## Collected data
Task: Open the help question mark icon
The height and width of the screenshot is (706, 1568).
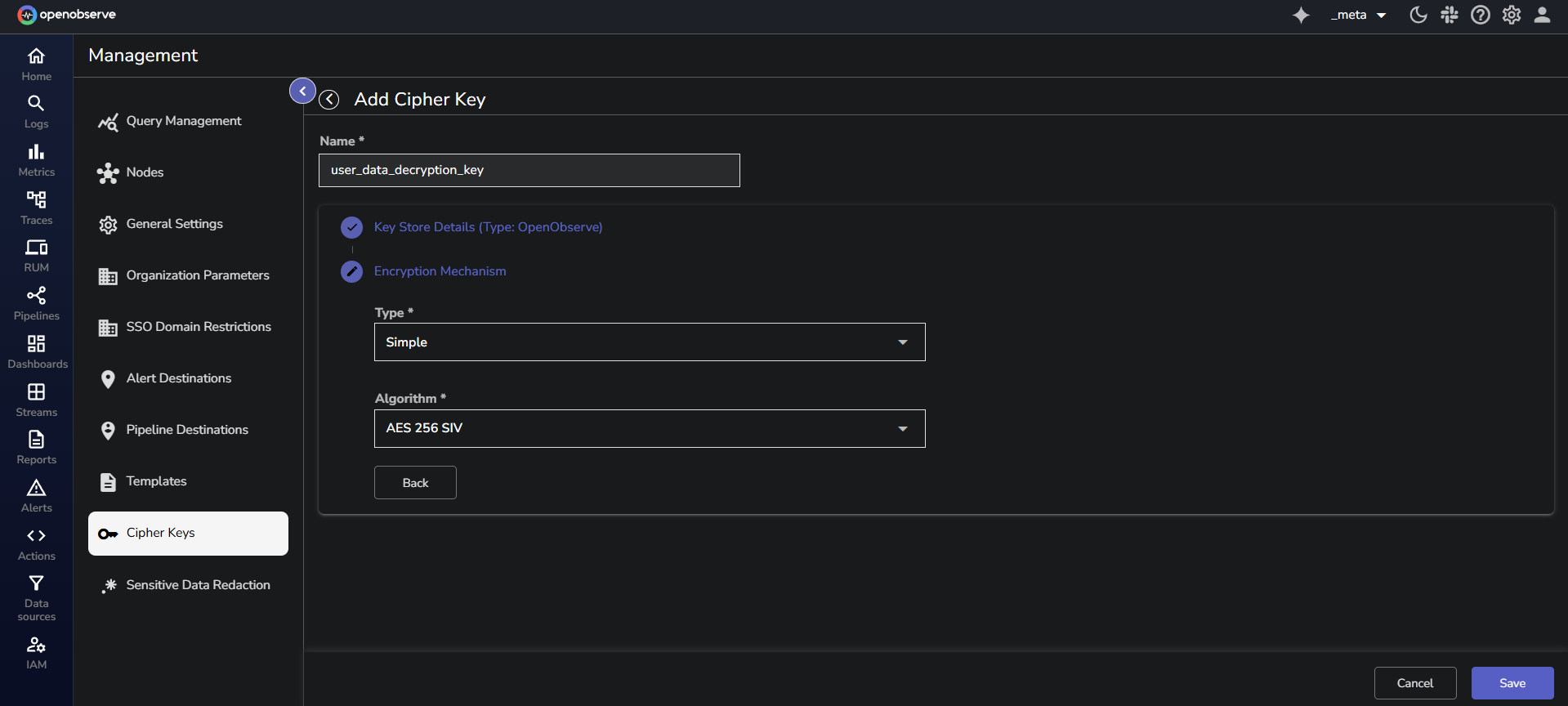Action: tap(1480, 15)
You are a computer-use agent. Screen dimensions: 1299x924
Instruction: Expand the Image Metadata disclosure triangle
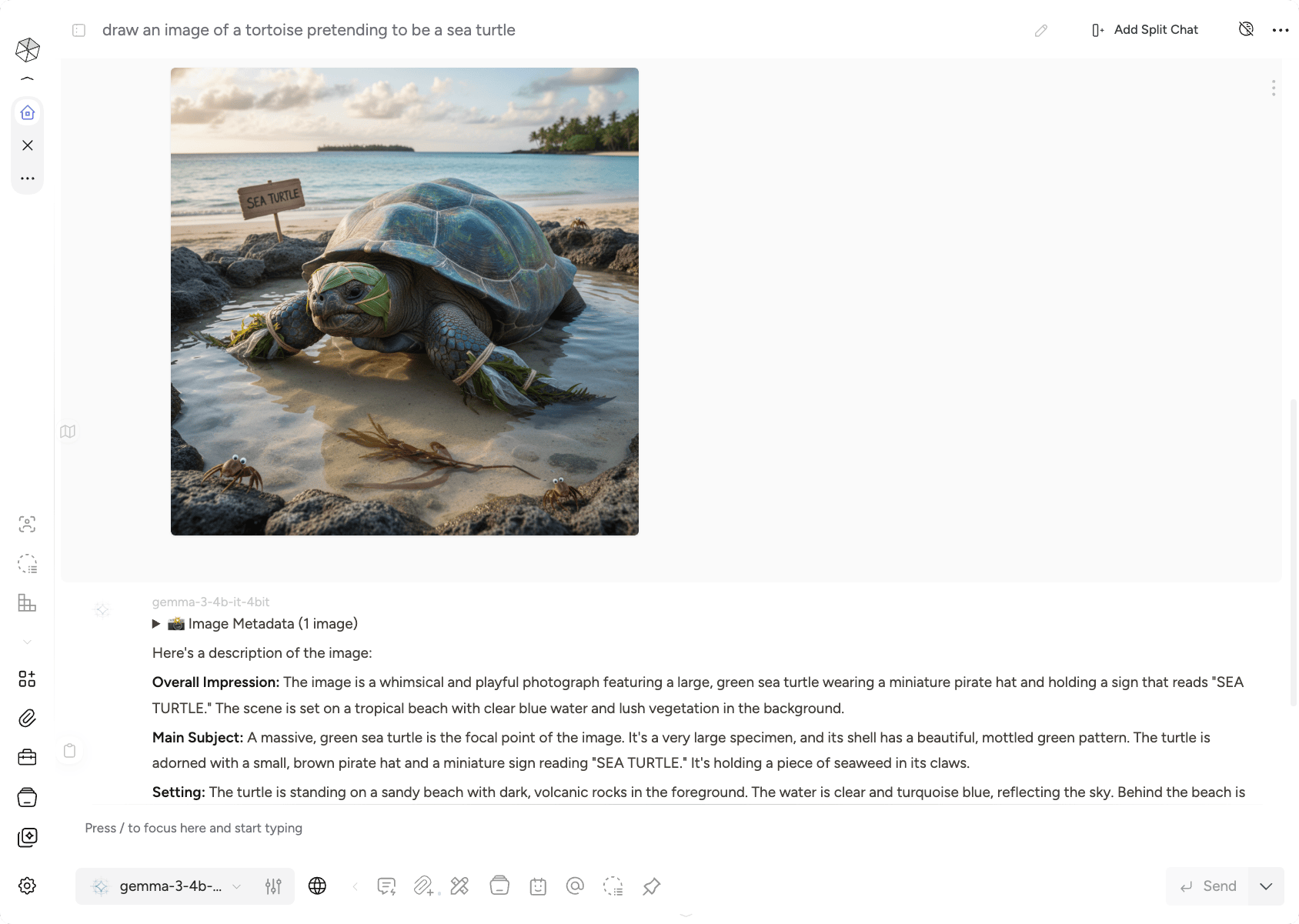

## Requirement
Repeat the data word for word. Skip the pictures.

## Response to this exercise
Task: Open the help question mark icon
The height and width of the screenshot is (706, 1568).
Action: tap(1480, 15)
You are a computer-use agent. Screen dimensions: 1299x924
Instruction: Expand the Image Metadata disclosure triangle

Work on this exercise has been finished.